Aboriginal and Torres Strait Islander peoples are eligible for extra help through the PBS.


My QuitBuddy is a free mobile phone app designed to support and encourage you to quit smoking. It lets you set personal goals, track your progress and see how much money you’ve saved. Alerts and other messages help keep you on track and support is available from the many other people using the app.

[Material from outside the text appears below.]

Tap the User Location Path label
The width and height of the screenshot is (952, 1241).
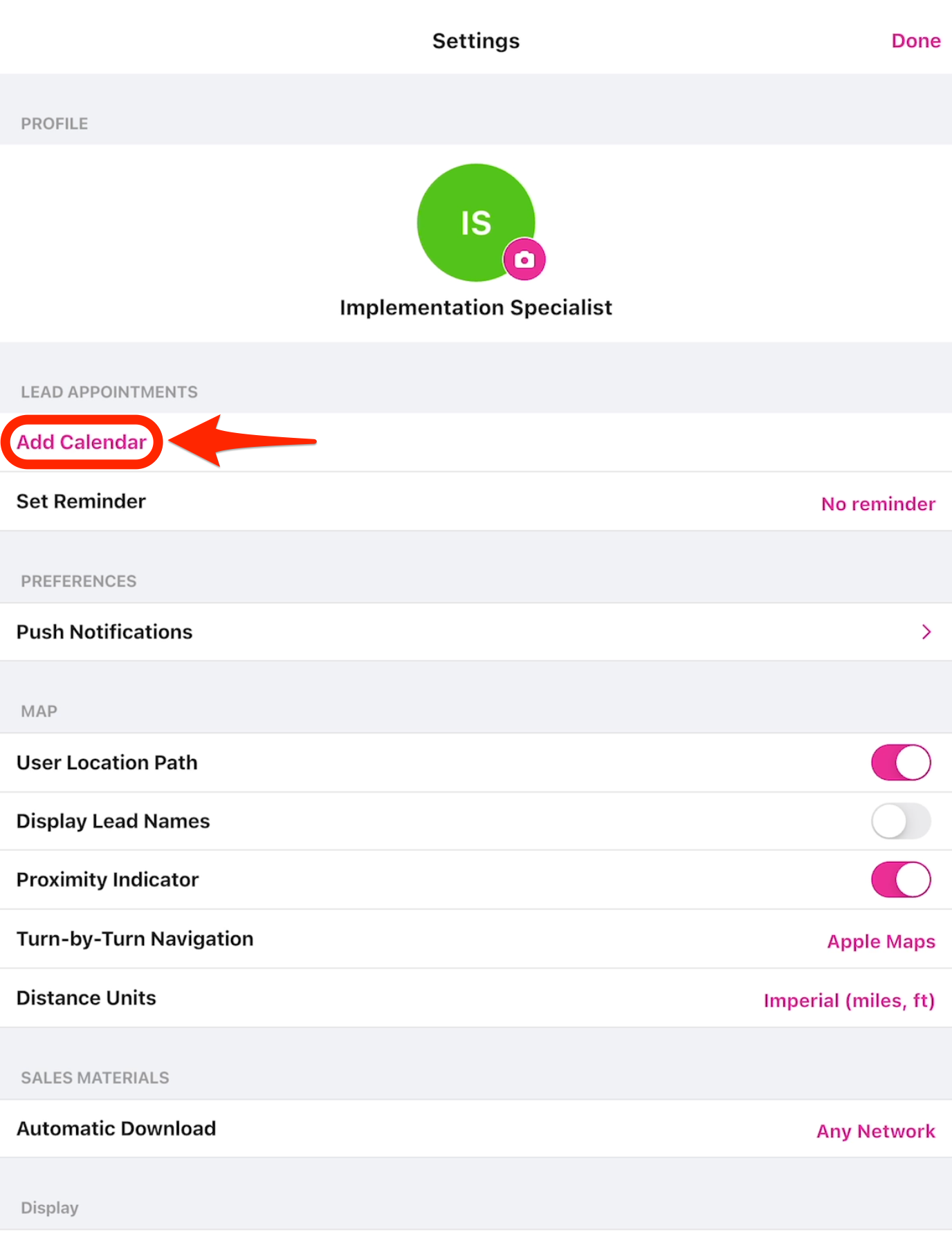[107, 762]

The Quit for You – Quit for Two mobile phone app helps pregnant women to quit smoking. While it offers similar features to My QuitBuddy it has also has information about your baby’s development to help keep you motivated.

Support services

Support services you may find helpful include:

  • Your GP. All MyClinic GPs are available to help you quit smoking. Book an appointment with them today to discuss options available to you.
  • the Quitline— call 137 848 between 8am and 8pm Monday to Friday, to talk to a counsellor or ask for a callback
  • Quit Pack — ask the Quitline for this free pack. It contains useful information including: a book to help you prepare, a guide to choosing the best way for you to quit, and a handy wallet card with tips to cope with cravings
  • QuitCoach— an online tool that asks questions about your smoking habits and lifestyle. Using that information it creates a quit plan tailored for you
  • the Quit because you can bookletis part of the Quit Kit. This booklet includes information to help you learn about why you smoke and describes different ways of quitting. No matter where you are in your quit journey, this booklet has advice for you.

Alternative methods

Other alternative methods that some people try include:

  • hypnotherapy
  • acupuncture

There is no clear evidence so far to show how much these kinds of methods will help you to quit smoking.

Other methods that people think will help them quite smoking include:

  • switching to lower nicotine and tar cigarettes
  • using filters and filter blocking products
  • using e-cigarettes

There is no evidence that any of these methods will help you to quit smoking or reduce your risk of smoking-related diseases.